- EXERCÍCIO A: Transcreve sem alterações as linhas guardadas desde a linha que contém "Screen dimensions: 874x756" até à linha que contém "Open the chart", incluindo ambas.

- EXCERTO:
Produtores Musicais – Uma Profissão Portuguesa

“Não há em Portugal produtores capazes” foi o lugar-comum utilizado durante muitos anos pelos músicos portugueses, dentro daquele outro lugar-comum mais vasto que era a “falta de condições”, para justificarem todo o tipo de deficiências. Os que podiam rumavam então para o estrangeiro, em busca da varinha mágica do produtor milagroso que transformaria o esboço tosco ou a ideia difusa no êxito estrondoso capaz de espantar o mundo. Claro que nem mesmo os produtores lá de fora fazem milagres. Seguia-se inevitavelmente o desencanto e o regresso a casa com mais umas dúzias de pistas e enfeites de estúdio desnecessários debaixo do braço e a frustração de se ter despendido dinheiro inutilmente. Enquanto isso, por cá, os produtores – que, embora poucos, existiam – lutavam contra a incompreensão e a falta de trabalho. Hoje, a situação alterou-se de forma significativa, com os músicos portugueses a solicitarem sem preconceitos os serviços dos produtores nacionais. O sucesso recente, em termos de vendas e aceitação, do projecto Filhos da Madrugada veio definitivamente romper as ideias feitas do passado e confirmar que há em Portugal produtores tão bons ou melhores do que os estrangeiros. Convidámos e colocámos cinco questões a outros tantos produtores, da velha e da nova guarda, no sentido de definirem as suas concepções e estratégias. Eles explicaram como se educa os músicos e a música – como se constrói o som.



1. O produtor é alguém que, desligado do artista, põe em prática as ideias deste ou, pelo contrário, é, em estúdio, um representante dos gostos do público?
AMÂNADIO BASTOS – Não acho que as duas componentes da pergunta sejam incompatíveis. Um produtor, ao liderar um processo de gravação, é obrigado a avaliar o trabalho segundo vários prismas e a “meter-se na pele” do público consumidor, do artista, do editor, dos “media”, etc. Não creio que haja uma fórmula que, aplicada, resulte sempre da mesma amaneira. Parece-me mais correcto pensar nos produtores como pessoas que lideram os processos de gravação de música utilizando formas e técnicas variadas em função das características de cada trabalho.

- LINHAS GUARDADAS:
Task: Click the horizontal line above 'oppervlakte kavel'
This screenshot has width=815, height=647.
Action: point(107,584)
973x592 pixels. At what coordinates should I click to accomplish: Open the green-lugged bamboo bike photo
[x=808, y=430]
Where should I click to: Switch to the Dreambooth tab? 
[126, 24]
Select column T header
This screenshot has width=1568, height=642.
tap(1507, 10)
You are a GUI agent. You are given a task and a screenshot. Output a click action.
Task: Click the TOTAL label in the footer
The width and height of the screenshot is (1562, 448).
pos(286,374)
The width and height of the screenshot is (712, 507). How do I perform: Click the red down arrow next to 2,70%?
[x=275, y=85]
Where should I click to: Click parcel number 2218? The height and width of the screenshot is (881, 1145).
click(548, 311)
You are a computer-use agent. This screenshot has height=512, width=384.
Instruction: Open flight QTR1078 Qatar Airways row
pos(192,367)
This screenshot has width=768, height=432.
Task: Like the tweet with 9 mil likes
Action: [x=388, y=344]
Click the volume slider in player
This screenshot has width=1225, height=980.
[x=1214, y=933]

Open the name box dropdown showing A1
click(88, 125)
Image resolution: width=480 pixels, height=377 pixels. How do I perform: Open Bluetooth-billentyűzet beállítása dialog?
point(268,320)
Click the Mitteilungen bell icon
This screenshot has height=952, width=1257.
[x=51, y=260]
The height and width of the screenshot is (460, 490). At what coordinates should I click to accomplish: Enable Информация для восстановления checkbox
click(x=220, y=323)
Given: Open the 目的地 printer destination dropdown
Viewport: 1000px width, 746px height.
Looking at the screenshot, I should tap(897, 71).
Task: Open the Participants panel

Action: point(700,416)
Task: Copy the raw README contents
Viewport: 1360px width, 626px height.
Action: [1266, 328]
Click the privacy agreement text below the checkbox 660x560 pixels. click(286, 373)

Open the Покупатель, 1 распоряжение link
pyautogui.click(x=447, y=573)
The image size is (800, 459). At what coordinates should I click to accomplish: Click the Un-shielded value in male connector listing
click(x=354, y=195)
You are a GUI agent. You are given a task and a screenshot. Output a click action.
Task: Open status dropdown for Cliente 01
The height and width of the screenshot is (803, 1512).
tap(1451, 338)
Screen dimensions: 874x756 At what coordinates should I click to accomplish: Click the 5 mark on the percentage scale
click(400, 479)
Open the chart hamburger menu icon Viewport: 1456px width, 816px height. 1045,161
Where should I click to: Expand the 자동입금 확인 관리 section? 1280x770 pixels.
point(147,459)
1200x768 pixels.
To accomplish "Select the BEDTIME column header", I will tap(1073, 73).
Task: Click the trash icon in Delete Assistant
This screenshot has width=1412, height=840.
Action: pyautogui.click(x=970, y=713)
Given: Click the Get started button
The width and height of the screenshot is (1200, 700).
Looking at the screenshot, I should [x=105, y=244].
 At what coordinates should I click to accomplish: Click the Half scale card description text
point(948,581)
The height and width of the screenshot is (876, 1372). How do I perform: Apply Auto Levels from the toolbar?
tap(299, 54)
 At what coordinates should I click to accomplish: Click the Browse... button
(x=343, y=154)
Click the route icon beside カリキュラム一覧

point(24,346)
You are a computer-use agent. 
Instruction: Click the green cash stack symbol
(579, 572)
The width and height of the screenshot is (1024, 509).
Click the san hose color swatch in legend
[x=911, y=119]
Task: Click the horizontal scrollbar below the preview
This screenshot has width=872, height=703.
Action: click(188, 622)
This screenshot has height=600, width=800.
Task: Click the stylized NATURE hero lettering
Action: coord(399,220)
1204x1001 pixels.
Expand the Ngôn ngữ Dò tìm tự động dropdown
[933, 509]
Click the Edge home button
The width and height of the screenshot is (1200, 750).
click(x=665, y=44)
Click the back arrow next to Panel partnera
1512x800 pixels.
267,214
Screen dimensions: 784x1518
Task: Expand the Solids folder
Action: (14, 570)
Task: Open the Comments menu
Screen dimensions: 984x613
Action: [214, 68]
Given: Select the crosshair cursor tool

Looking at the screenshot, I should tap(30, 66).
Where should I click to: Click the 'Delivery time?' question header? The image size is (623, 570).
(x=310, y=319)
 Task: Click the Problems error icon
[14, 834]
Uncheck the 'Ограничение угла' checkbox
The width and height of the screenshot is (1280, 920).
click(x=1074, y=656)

- EXERCÍCIO B: Atualiza o excerto sobre os produtores musicais de "AMÂNADIO BASTOS –" a "de cada trabalho.", trocando "pessoas" por "profissionais".

- RESULTADO COMPLETO A:
Screen dimensions: 874x756 At what coordinates should I click to accomplish: Click the 5 mark on the percentage scale
click(400, 479)
Open the chart hamburger menu icon Viewport: 1456px width, 816px height. 1045,161

- RESULTADO COMPLETO B:
AMÂNADIO BASTOS – Não acho que as duas componentes da pergunta sejam incompatíveis. Um produtor, ao liderar um processo de gravação, é obrigado a avaliar o trabalho segundo vários prismas e a “meter-se na pele” do público consumidor, do artista, do editor, dos “media”, etc. Não creio que haja uma fórmula que, aplicada, resulte sempre da mesma amaneira. Parece-me mais correcto pensar nos produtores como profissionais que lideram os processos de gravação de música utilizando formas e técnicas variadas em função das características de cada trabalho.